>> START Provided records

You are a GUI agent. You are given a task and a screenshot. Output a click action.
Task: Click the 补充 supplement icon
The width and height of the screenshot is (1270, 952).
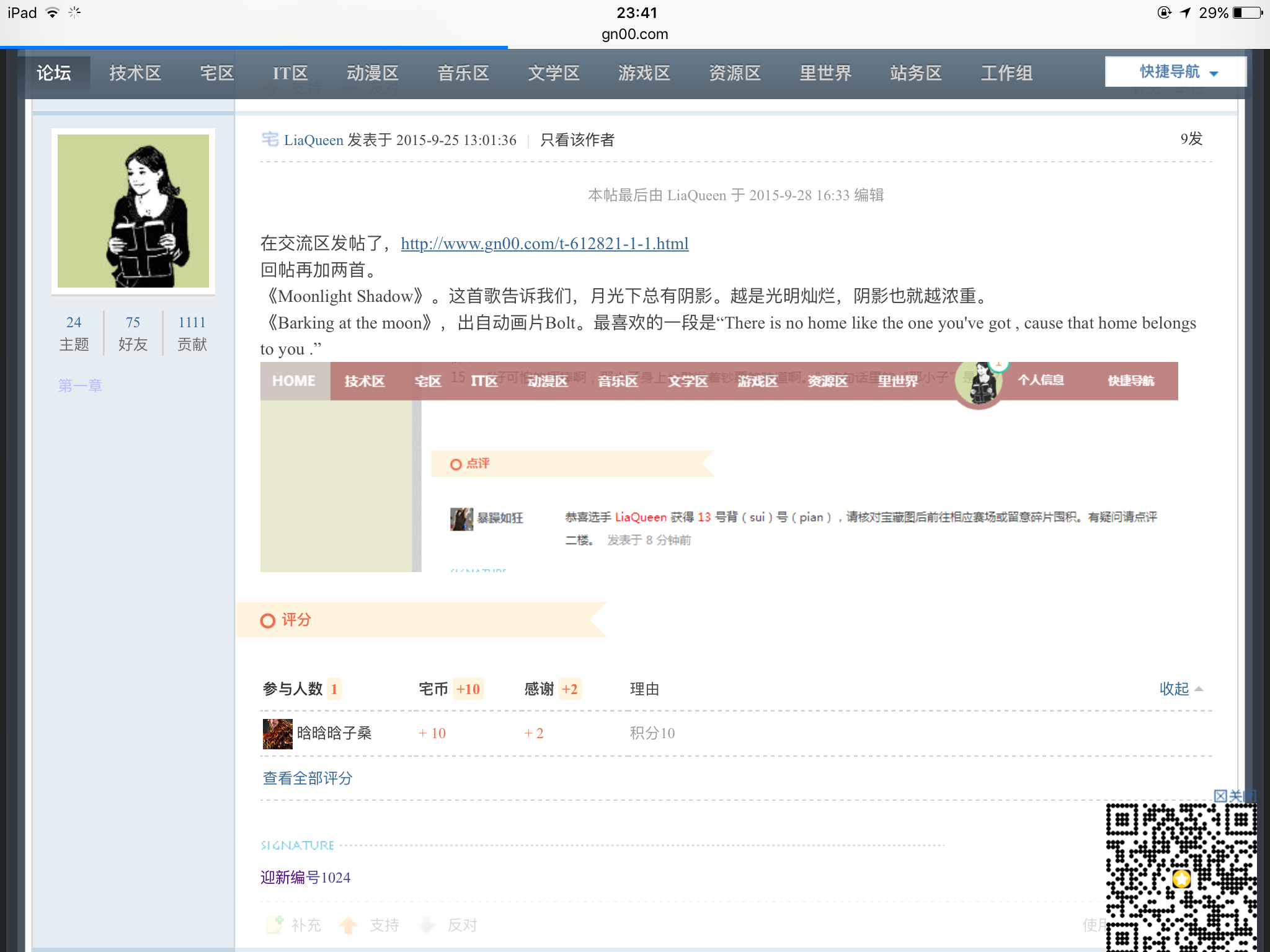coord(275,925)
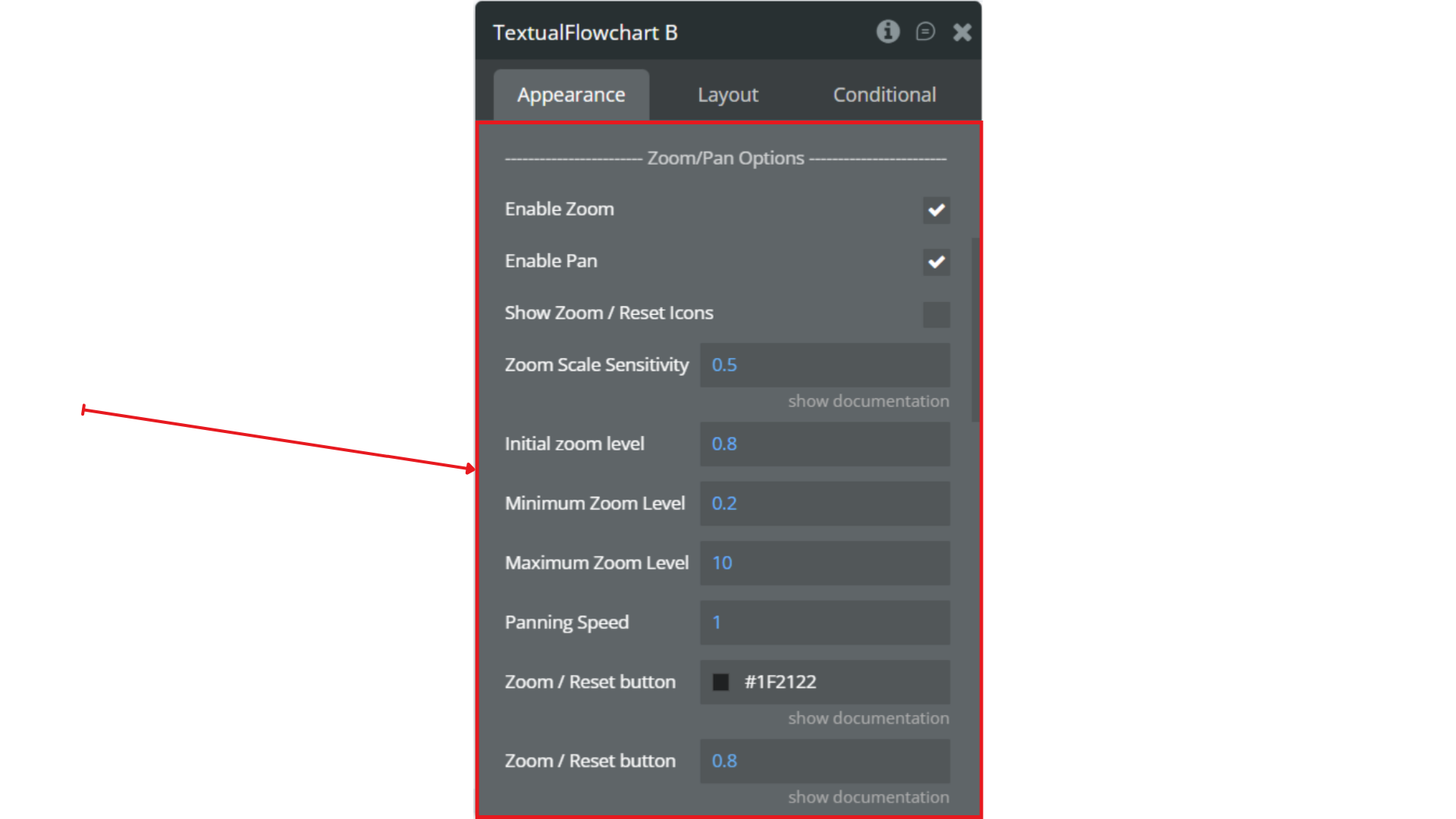Enable Show Zoom / Reset Icons checkbox
Viewport: 1456px width, 819px height.
coord(936,314)
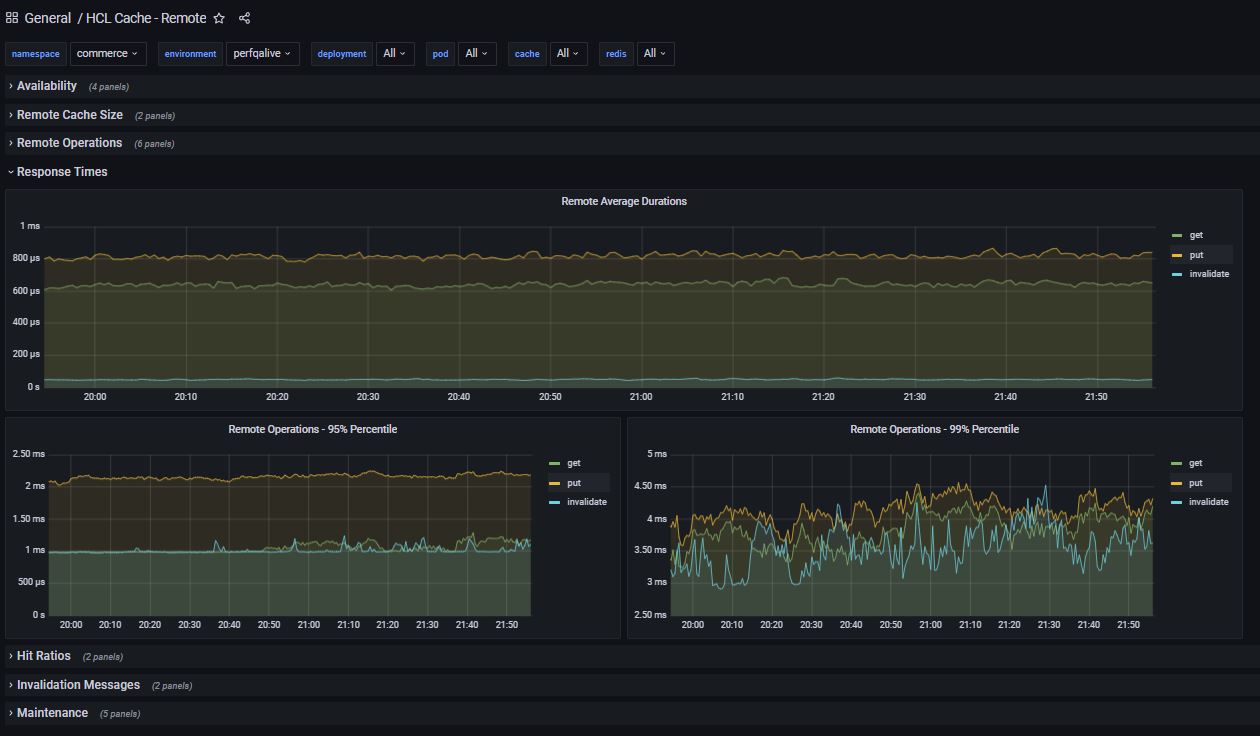Toggle put series in the 95% Percentile legend

click(574, 483)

>> END Provided records

Written task ▸
Return every line of the listing above without any changes, but leave out the pictures.

In response ▸
You are a GUI agent. You are given a task and a screenshot. Output a click action.
Task: Click the 补充 supplement icon
The width and height of the screenshot is (1270, 952).
coord(275,925)
Enable Show Zoom / Reset Icons checkbox
Viewport: 1456px width, 819px height.
coord(936,314)
Toggle put series in the 95% Percentile legend

click(574, 483)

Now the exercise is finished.